▸ HOW TO COMPLETE THIS TASK
Only lines containing "Visibility" belong in the answer, each copied from the entries below.

(Saved data entries)
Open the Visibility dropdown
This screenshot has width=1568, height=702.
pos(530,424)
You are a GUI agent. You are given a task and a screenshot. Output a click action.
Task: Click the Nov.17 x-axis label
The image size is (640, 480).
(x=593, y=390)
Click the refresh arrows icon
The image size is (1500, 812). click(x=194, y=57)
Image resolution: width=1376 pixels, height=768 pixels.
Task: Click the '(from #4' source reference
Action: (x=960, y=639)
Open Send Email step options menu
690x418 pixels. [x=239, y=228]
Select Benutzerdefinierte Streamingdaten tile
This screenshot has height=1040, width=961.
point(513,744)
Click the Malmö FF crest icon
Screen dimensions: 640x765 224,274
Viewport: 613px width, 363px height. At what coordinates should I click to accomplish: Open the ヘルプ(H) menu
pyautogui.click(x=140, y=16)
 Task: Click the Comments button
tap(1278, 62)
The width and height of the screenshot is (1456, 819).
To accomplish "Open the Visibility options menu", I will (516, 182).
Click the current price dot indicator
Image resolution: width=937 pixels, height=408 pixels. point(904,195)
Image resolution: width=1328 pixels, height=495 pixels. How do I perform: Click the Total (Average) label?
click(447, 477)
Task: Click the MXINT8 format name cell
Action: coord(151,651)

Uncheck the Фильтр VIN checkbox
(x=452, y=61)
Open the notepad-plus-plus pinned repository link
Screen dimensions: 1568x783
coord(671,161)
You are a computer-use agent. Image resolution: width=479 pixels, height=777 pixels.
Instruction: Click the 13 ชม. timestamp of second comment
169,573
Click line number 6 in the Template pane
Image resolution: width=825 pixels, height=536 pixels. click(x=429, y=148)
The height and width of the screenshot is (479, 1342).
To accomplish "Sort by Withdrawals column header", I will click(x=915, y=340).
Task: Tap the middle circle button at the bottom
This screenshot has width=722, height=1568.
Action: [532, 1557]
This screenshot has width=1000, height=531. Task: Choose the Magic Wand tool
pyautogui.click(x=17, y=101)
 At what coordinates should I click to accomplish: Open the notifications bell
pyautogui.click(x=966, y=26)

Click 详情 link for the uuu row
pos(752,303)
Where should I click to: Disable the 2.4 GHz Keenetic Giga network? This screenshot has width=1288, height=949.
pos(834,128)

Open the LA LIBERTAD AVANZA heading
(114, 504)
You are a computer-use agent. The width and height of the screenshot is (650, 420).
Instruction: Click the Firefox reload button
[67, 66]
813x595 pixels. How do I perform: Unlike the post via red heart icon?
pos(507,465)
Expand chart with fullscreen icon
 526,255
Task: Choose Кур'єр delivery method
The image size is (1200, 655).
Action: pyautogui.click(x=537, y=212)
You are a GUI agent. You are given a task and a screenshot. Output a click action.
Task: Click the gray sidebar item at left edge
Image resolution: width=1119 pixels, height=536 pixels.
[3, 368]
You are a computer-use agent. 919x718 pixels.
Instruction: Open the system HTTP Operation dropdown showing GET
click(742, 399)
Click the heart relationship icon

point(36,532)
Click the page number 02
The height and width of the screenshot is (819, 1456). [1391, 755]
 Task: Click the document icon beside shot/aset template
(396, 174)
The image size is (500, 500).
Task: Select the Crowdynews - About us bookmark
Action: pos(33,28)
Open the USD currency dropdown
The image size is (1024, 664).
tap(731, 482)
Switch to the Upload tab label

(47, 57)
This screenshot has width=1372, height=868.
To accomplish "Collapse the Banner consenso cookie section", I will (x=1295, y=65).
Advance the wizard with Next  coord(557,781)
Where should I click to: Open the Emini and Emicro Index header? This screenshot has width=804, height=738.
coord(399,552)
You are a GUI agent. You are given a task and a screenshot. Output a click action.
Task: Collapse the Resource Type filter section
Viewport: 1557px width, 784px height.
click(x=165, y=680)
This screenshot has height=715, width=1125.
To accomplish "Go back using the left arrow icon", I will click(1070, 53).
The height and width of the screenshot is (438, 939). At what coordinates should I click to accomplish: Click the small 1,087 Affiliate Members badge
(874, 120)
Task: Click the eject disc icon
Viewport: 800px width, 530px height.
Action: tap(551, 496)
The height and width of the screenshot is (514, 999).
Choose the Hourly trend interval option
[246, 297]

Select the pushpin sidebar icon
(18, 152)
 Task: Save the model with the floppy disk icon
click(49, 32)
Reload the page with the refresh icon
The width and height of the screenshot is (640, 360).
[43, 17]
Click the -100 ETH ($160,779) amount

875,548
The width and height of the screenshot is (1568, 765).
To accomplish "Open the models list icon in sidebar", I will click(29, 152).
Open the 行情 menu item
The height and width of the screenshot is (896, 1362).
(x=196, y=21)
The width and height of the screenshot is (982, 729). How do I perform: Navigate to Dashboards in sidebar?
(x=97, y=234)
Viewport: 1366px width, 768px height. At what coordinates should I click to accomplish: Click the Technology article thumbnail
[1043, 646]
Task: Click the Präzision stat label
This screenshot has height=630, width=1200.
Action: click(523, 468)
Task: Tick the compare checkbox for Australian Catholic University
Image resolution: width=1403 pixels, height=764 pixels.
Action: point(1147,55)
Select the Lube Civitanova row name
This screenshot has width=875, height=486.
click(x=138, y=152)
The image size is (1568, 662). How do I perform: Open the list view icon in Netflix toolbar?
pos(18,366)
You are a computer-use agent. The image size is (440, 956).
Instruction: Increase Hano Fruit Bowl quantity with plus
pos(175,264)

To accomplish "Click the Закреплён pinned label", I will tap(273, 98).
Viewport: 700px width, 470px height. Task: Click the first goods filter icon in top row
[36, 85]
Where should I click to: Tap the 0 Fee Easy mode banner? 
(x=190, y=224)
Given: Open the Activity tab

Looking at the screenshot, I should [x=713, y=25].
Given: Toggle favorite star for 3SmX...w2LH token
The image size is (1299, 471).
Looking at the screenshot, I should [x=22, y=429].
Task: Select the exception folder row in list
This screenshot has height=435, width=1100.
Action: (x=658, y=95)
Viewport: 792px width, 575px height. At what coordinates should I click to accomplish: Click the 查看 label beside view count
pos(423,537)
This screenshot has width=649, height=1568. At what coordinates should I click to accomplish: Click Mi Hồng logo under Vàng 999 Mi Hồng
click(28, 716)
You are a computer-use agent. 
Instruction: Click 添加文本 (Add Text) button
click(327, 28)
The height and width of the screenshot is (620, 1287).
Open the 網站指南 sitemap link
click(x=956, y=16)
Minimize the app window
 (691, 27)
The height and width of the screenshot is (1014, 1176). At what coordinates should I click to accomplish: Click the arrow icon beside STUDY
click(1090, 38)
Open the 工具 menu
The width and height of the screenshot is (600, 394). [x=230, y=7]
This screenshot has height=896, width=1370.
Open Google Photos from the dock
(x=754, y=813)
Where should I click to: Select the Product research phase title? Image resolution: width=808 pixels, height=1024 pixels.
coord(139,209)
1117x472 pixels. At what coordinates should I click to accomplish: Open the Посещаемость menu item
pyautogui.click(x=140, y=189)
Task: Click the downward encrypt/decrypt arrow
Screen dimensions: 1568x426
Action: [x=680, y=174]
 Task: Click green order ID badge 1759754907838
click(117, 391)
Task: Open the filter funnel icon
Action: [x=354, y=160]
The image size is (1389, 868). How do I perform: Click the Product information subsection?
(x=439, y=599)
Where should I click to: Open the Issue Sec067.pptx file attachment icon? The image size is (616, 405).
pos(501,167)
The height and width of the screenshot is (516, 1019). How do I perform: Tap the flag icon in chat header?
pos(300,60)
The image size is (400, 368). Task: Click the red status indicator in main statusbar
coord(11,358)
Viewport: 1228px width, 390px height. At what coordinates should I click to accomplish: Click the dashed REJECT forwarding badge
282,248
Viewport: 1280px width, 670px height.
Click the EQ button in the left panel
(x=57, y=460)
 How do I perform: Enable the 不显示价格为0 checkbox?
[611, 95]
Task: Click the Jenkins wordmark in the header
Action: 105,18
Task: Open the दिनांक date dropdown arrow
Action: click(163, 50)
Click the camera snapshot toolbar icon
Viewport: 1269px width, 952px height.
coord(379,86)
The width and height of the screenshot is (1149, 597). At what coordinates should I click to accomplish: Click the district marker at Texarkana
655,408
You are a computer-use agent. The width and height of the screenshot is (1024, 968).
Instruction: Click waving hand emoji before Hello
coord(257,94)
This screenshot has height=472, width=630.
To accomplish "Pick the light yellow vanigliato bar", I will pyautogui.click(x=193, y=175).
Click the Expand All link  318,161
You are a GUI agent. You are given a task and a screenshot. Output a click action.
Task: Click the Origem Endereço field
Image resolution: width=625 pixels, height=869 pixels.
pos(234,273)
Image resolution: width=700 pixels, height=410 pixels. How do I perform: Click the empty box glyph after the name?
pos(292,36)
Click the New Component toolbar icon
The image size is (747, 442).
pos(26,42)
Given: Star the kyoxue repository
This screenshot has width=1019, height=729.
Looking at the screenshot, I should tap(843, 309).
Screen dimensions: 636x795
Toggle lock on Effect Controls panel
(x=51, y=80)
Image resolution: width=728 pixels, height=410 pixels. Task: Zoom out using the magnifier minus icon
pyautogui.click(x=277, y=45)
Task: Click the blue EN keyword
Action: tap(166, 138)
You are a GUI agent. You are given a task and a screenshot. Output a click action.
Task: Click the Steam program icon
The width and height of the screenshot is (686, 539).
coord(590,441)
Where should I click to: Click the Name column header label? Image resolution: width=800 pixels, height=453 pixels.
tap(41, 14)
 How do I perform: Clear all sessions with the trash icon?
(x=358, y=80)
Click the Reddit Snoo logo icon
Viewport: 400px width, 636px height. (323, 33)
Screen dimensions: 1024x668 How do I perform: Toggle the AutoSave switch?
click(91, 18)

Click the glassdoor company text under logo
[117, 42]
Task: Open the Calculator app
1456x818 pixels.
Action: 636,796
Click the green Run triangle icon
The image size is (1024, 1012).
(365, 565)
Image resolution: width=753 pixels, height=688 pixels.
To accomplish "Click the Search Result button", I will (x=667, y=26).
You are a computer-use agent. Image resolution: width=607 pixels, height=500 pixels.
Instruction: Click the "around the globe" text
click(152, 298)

▸ ANSWER TO THIS TASK
Open the Visibility dropdown
To accomplish "Open the Visibility options menu", I will (516, 182).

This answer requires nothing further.